In the interest of time, there are a number of things to know off the top of your head:

### Misc Not kubectl

* Create time saving CLI shortcuts: *alias k=kubctl* and *do="--dry-run=client -o yaml"*

* Get status and logs from Node service: *kublet* and *docker*: *systemctl --type service*, *systemctl status XXXXX*, and *journalctl -u XXXXX*

* Extract text out of certificates: *openssl x509 -text -in XXXX*

* Retrieve iptables on a Node: *iptables-save*

### Misc kubectl

**note:** Can use ranges in CLI, i.e., *{1..3}*

* Copy files to a container: *k cp --help*

* Delete resources: *k delete XXXXX XXXXX*; to return quickly from Pod deletion use *--wait=false*

* Label resources: *k label XXXXX XXXX*

* Annotate resouces: *k annotate XXXXX XXXXX*

* Validate authorization: *k auth can-i XXXXX XXXXX [-as XXXXXX] [-as-group XXXXX]*

* General options, e.g., *-as XXXXX*: *k options*

### Inspection

* Manipulate the kubectl configuration file:  *k config view*, *k config use-context XXXXX*

* Get API groups / resource: *k api-versions* and *k api-resources -o wide*

* Get application-centric resources from a namespace: *k get all -n XXXXX -o wide*

* Run temporary Pod to hit a URL: *k run tmp --restart=Never --rm --image=busybox -it -- wget -O- -T 3 XXXXX*

* Create configuration file from live resource: *k get XXXXX XXXXX -o yaml

* Login to a Pod: *k exec XXXXX -it -- sh*

* Learn to use basic JSONPath, [JSONPath Support](https://kubernetes.io/docs/reference/kubectl/jsonpath/); often helpful in getting specific summary information from an array of objects

* Learn to sort results, principally by time, e.g.,  *--sort-by=.metadata.creationTimestamp*

### Imperative Creation

**note:** Need to pay attention to namespaces, i.e., supply the *-n XXXXX* option to add *namespace* to configuration file after generating it with *$do* option.

**note:** Also the *--help* option is super helpful here.

* Create a Pod: *k run XXXXX --image=XXXXX*

* Create a Namespace: *k create namespace XXXX*

* Create a Deployment: *k create deployment XXXXX --image =XXXXX*

* Create a Service: *k expose deployment XXXXX --port=XX --target-port=XX*

* Create an Job, CronJob...: *k create --help*

### Deployment Manipulation

* History: *k rollout history deployment XXXXX*

* Status: *k rollout status deployment XXXXX [--revision=X]*

* Undo: *k rollout undo deployment XXXXX [--to-revision=X]*

* Pause: *k rollout pause deployment XXXXX*

* Set Image: *k set image --help*

* Autoscale: *k autoscale --help*

## Script

First a disclaimer...  These videos were made as part of my preparation for the CKA certification exam.

The material is organizied around the official curriculum:

[Open Source Curriculum for CNCF Certification Courses](https://github.com/cncf/curriculum)

This tutorial is very different than your typical K8s tutorial, e.g.:

[Tutorials](https://kubernetes.io/docs/tutorials/)

Those tutorial get to the "fun stuff", e.g., Pods, containers, etc, at the start.  This is more appropriate for a first taste of K8s.

This tutorial, however, starts with more of the fundamentals, e.g., cluster topology, authentication, etc.
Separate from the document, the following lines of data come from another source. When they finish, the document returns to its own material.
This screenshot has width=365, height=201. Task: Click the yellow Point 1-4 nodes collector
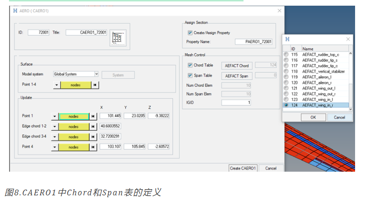click(76, 85)
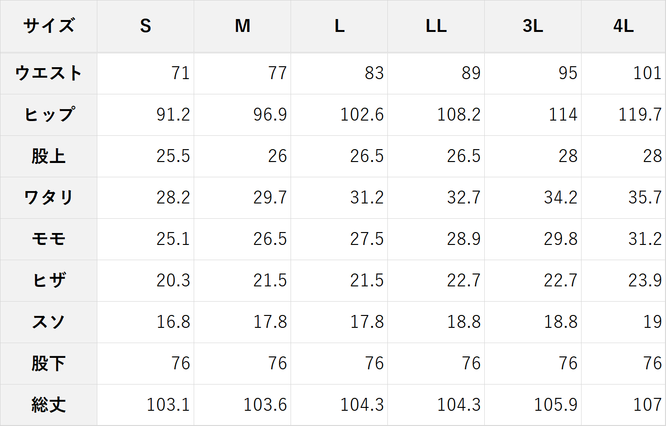Select the L hip value 102.6
This screenshot has width=666, height=426.
[362, 115]
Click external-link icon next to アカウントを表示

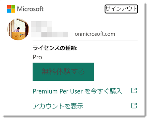tap(134, 105)
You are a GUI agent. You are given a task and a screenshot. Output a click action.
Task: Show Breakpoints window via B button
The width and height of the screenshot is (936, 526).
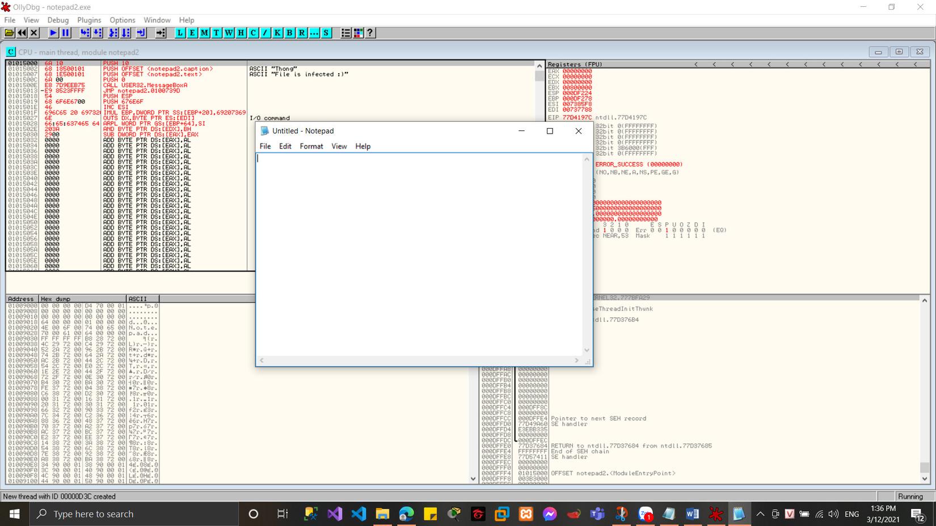(289, 33)
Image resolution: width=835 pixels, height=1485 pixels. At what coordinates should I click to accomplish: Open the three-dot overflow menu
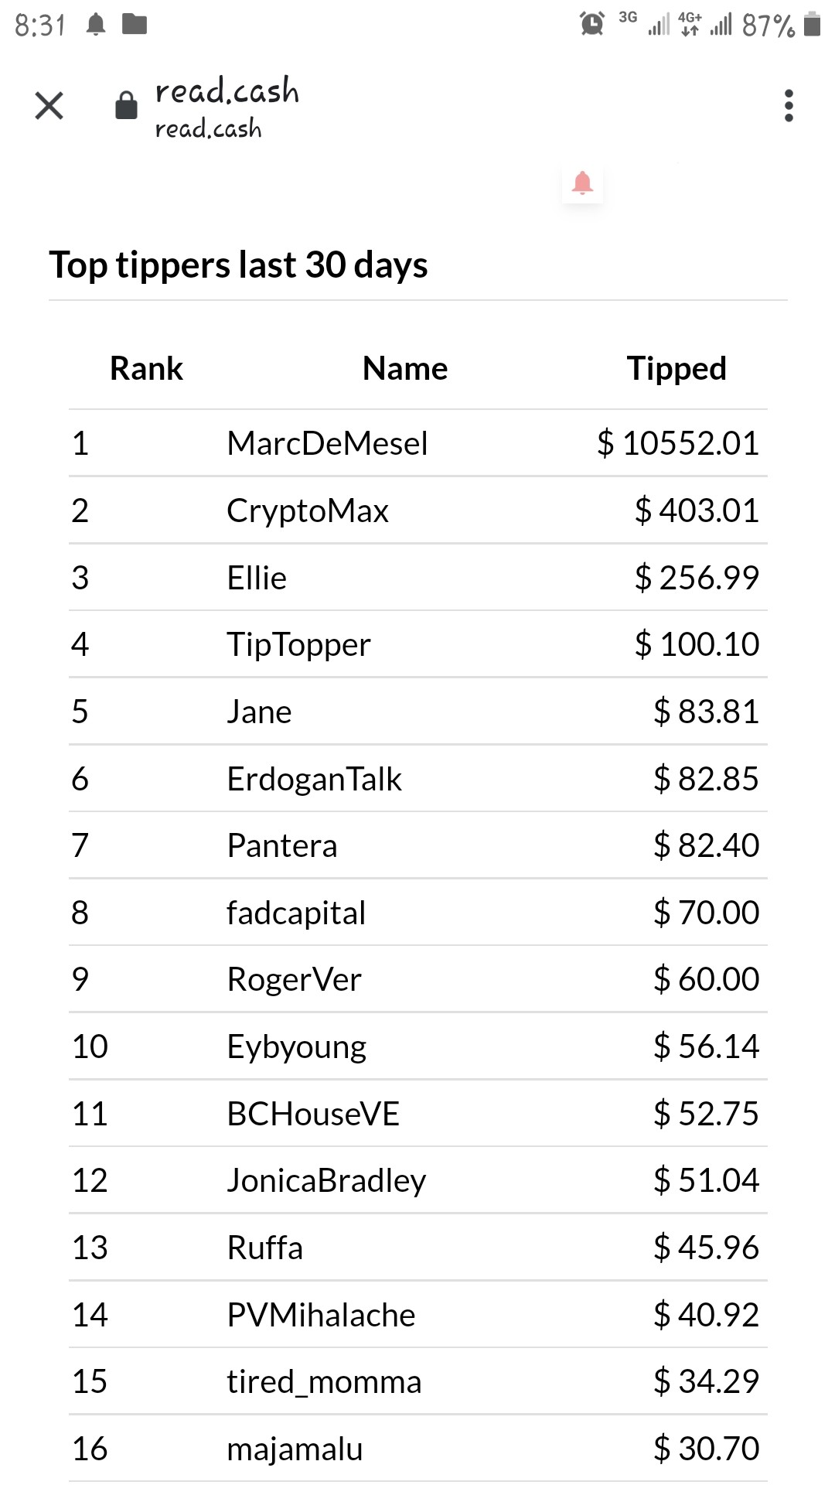(x=789, y=106)
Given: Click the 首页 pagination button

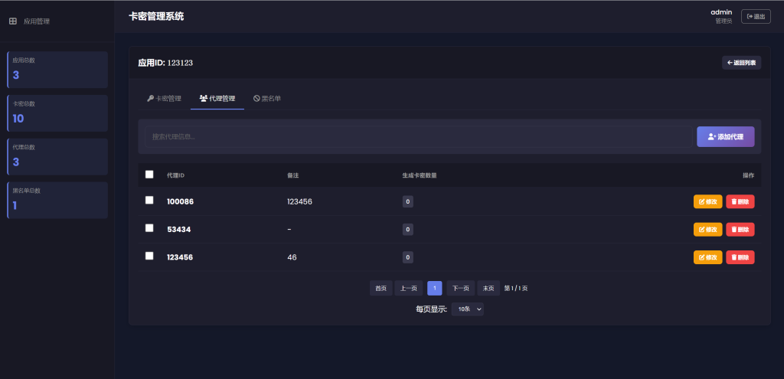Looking at the screenshot, I should [x=381, y=288].
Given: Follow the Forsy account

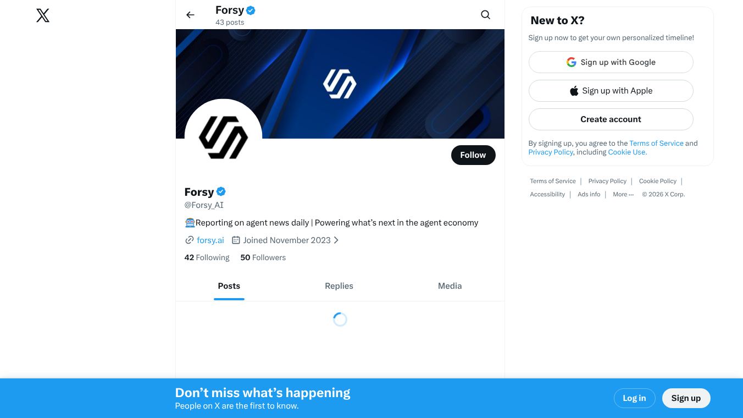Looking at the screenshot, I should point(473,155).
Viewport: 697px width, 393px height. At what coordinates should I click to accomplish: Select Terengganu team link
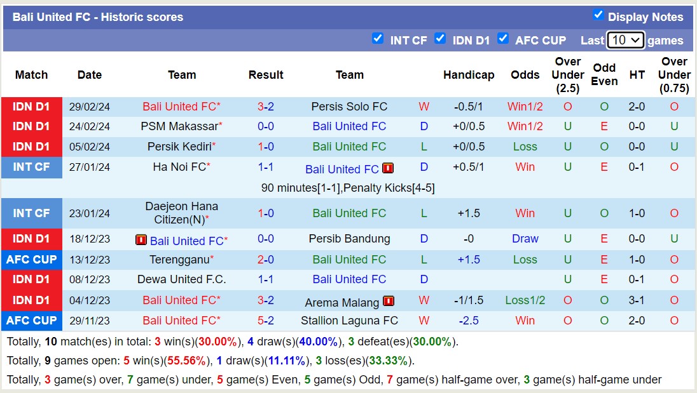pos(179,260)
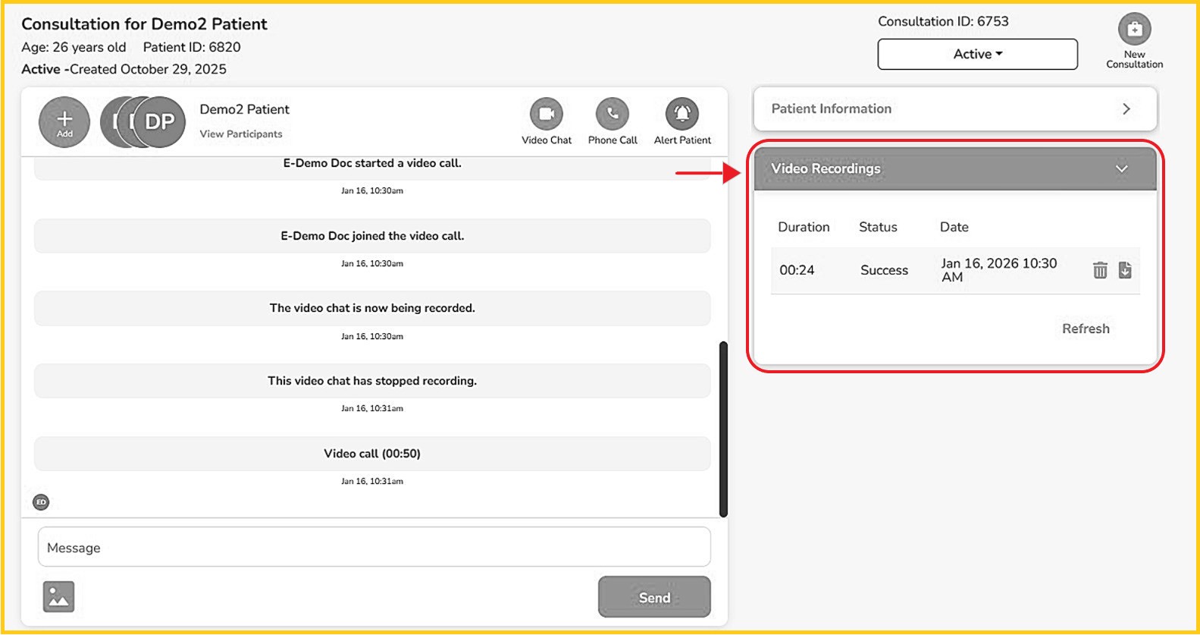This screenshot has width=1200, height=635.
Task: Download the Jan 16 video recording
Action: [1125, 270]
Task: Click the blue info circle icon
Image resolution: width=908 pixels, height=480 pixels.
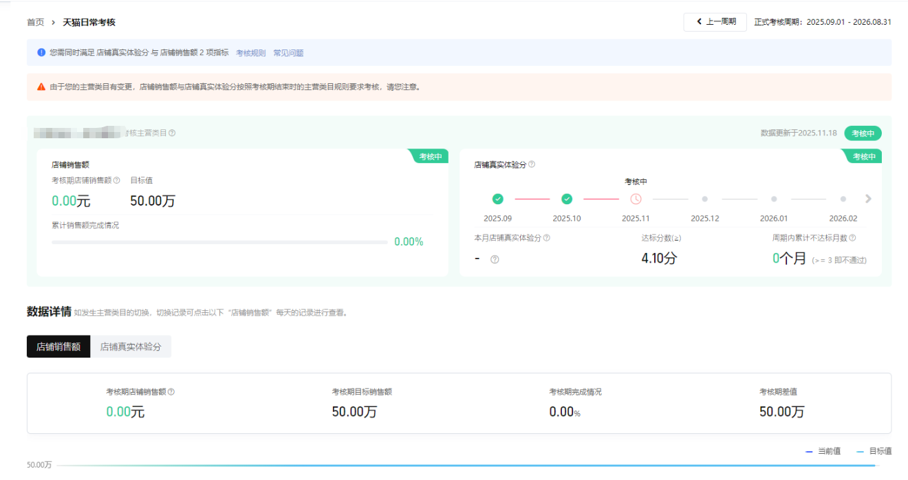Action: [41, 52]

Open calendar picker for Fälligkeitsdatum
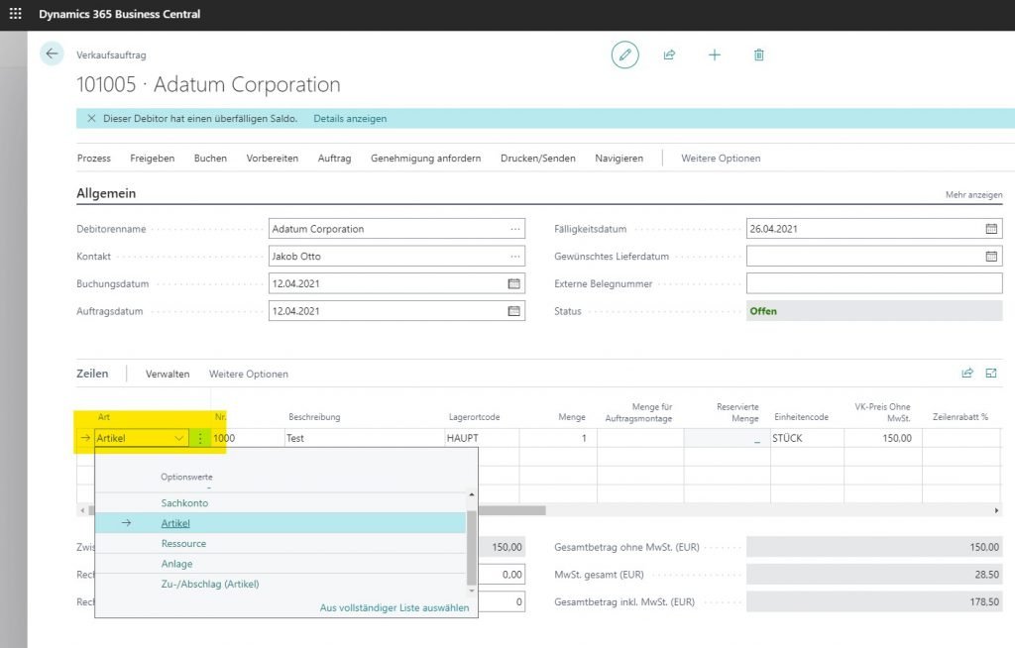pos(991,229)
The thinking here is that you already know you want to learn K8s.

While the official curriculum provided the organization, the bulk of the content comes from the K8s concepts section.

[Concepts](https://kubernetes.io/docs/concepts/)

Finally, there are also a number of K8s preparation course available (most were around $300 or so) that you might find valuable. Without naming names, I was fairly unsatisfied with the one that I took and thus was born this tutorial (I needed more hands on practice).